En las dos guerras que se desarrollaron en la R D Congo entre 1996 y 2003, los soldados ruandeses que invadieron su vecino realizaron masacres sistemáticas de civiles –sobre todo refugiados-que han sido abundantemente documentadas por el “Mapping Exercise Report” publicado por el Alto Comisariado de Naciones Unidas para los Derechos Humanos en agosto de 2010. Ruanda, bajo Paul Kagame, ha apoyado también militarmente a algunos de los grupos rebeldes más crueles que han operado en el Este del Congo: la Unión de Patriotas Congoleños de Thomas Lubanga, el Congreso Nacional para la Defensa del Pueblo de Laurent Nkunda, y más recientemente el M23 dirigido por Bosco Ntaganda y Sultani Makenga, como ha documentado otro extenso informe publicado el año pasado por un grupo de expertos de Naciones Unidas.

Todo esto, sin contar el ambiente de durísima represión que se vive en el interior de Ruanda, donde durante los últimos años se han cerrado medios de comunicación, se ha asesinado a periodistas críticos con el régimen y se ha intimidado a líderes políticos de la oposición. El caso más prominente es el de la opositora Victoire Ingabire, condenada el año pasado a ocho años de cárcel en un juicio-farsa en el que no gozó de garantías legales mínimas y en el que se llegó incluso hasta detener y encarcelar a su propio abogado defensor.

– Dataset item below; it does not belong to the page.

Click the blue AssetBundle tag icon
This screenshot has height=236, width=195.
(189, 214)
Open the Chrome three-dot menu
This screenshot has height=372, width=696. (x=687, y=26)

Al responsable de todas estas tropelías se le hace un homenaje en una universidad. Entendería si esto tuviera lugar en un centro académico de Corea del Norte, Eritrea o Zimbabue, pero no en una universidad del llamado mundo libre que tiene por bandera la democracia y el respeto a los derechos humanos. Sólo encuentro una explicación, y es el doble baremo que las políticas de los países occidentales suelen seguir en materia de derechos humanos: si se trata de un dictador europeo o americano, se considera que un comportamiento tal es inaceptable, pero si quien comete esos mismos abusos es un africano se considera normal que los negros sufran represión y abusos, como si los africanos no merecieran gozar de los mismos niveles de respeto a la dignidad humana que se consideran imprescindibles para los occidentales.

Y si, además, como es el caso de Paul Kagame, su país goza de un buen crecimiento económico, se considera que con eso basta para aplaudirle y ponerle medallas. Las cifras de crecimiento económico de Ruanda (que en buena parte se deben al expolio de minerales valiosos en la vecina R D Congo) son suficientes para tapar a los muchos miles de muertos que Kagame tiene a sus espaldas.